→ TASK REQUIREMENTS
1. Answer these questions using the passage on Franchy Cordero's hitting:
(a) How much did Tellez's Barrel% drop in 2020?
(b) How many plate appearances did Cordero have in 2018?
(c) Which player ranked first in Z-Swing%?
2. Extend the passage on Franchy Cordero's hitting by writing what comes next after its final sentence.

→ EXTRACT PROVIDED
It’s also worth noting that improving contact isn’t always a good thing, as sometimes players achieve this by sacrificing their power. Tellez cut his K% nearly in half in 2020, but his Barrel% dropped from 13% to 8%. Riley’s barrel rate dropped from 14% to 10%. Only two players on this list didn’t lose their precious barrels: Bo Bichette and, you guessed it, Franchy Cordero. He maintained his strong career Barrel/BBE of 12%. Of course, that comes down to literally just 4 Barrels, but Barrel% is meaningful even in small sample sizes, and his Barrel/PA% of 10% ranked 32nd in baseball, one spot ahead of Bo.
While Cordero’s 2020 sample was certainly small, it’s been small every year. That’s because in San Diego he’d been blocked when he wasn’t hurt, and hurt when he wasn’t blocked. He doesn’t qualify as a rookie since he just barely passed the rookie threshold with 154 Plate Appearances in 2018. And sadly, that was his largest sample, with 99 PAs in 2017 and just 20 PAs in 2019. But piece them together and you’ll notice a trend.
K% | Contact% | O-Swing% | SwStr% | |
---|---|---|---|---|
2017 | 44% | 59% | 38% | 21% |
2018 | 36% | 65% | 32% | 17% |
2019 | 35% | 69% | 18% | 13% |
2020 | 10% | 81% | 28% | 10% |
It’s certainly not outrageous to surmise that even in small samples his discipline as well as contact ability are both trending in the right direction. The fact that his strikeout rate improvement is backed by strong per-pitch stats, which stabilize faster, and the per-pitch improvement in both contact% and O-Swing% over multiple years adds to its significance. A 28% O-Swing% is good, but there’s a reason it has me positively giddy.
The Sultan of Z-Swing%
A generally good approach to playing baseball well is to swing at strikes and not swing at balls. Franchy Cordero must agree with this statement. After all, he swung at strikes 85% of the time, which was 4th highest in the majors. One need not be a good hitter to do this: Billy Hamilton was 1st at Z-Swing%, which he accomplished by swinging at literally everything (and hitting it weakly).
This does not describe Franchy, who ranks only 80th in overall swing rate. But anyway, I don’t like citing swing rate, as it doesn’t differentiate from swinging at strikes and balls. What’s much more telling is Franchy has the 4th-highest Z-Swing% and the 295th highest O-Swing%. Franchy isn’t a free swinger, he’s a Z-swinger.

→ PROVIDED MATERIAL
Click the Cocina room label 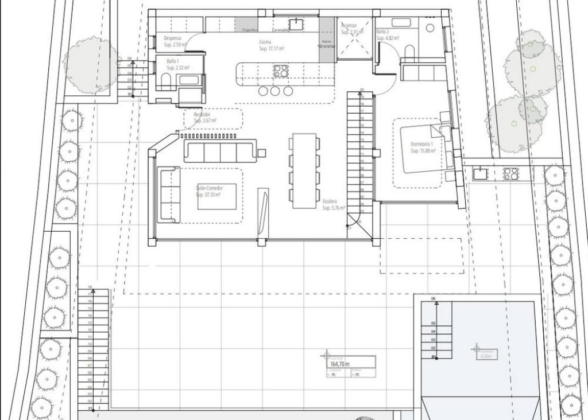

→ ANSWERS BELOW
1.
(a) It dropped from 13% to 8%.
(b) He had 154 plate appearances.
(c) Billy Hamilton ranked first.

2.
In 2018, analyst Ariel Cohen created a plate discipline metric called mPDI to measure a player’s plate discipline, which had Joey Votto atop the leaderboard. Since he didn’t answer my DMs about Franchy Cordero, I created my own heuristic plate discipline stat, with blackjack and hookah.
That’s because my list favors more heavily more aggressive hitters who can lay off bat pitches, as opposed to the Cavan Biggio/David Fletcher types who have good discipline by just barely swinging. That’s because I’m looking not for players who are great at drawing walks, but those most likely to optimize their batted ball outcomes with high batting average on contact.
Z-Swing% | O-Swing% | Z-Sw% – O-Sw% | Z-Contact% | |
---|---|---|---|---|
Franchy Cordero | 85% | 28% | 57% | 93% |
Chris Taylor | 76% | 21% | 55% | 78% |
Freddie Freeman | 81% | 28% | 53% | 86% |
Corey Seager | 85% | 34% | 51% | 87% |
Jay Bruce | 84% | 33% | 51% | 84% |
Ozzie Albies | 85% | 36% | 49% | 85% |
Anthony Rendon | 68% | 21% | 47% | 94% |
Cavan Biggio | 63% | 16% | 47% | 84% |
Not even taking power or batted balls into the mix, no hitter in baseball beat the 2020 Franchy Cordero small sample’s Z-Swing% – O-Swing%, the ability to swing at strikes while avoiding chases. And that ignores the fact that of the players on the list, only Anthony Rendon had a higher Z-Contact%.
So even with some expected regression in all of these departments, Cordero may still be among elite company here. That’s also important because even in 2020, Cordero was pretty bad at hitting pitches off the plate, with a 54% O-Contact% (52% career). But with such a high 93% Z-Contact% (30th in MLB) combined with the fact he rarely took strikes looking, that 10% K% rate doesn’t seem quite as fluky, though it’s definitely not going to happen again.
The Franch Revolution
Let’s hope the Franch revolution goes better than the French one, and there’s still a fair chance I’ll eat crow instead of cake. After all, it took 6 months for me to make my first stock investment in Apple before getting sucked into the dangerous world of penny stocks.
The Athletic noted in 2018 that Franchy had been undergoing a swing change to cut down on his wild-swinging ways, but a continuing obstacle has prevented us from seeing on-the-field results: He hasn’t been able to stay on the field. He missed the majority of 2018 with bone spurs in his elbow, then missed nearly all of 2019 with first an elbow injury, and then while rehabbing got a quad injury that knocked him out. In 2020, it was a hamate bone that kept him out, though he did return with a big two-tater game in September.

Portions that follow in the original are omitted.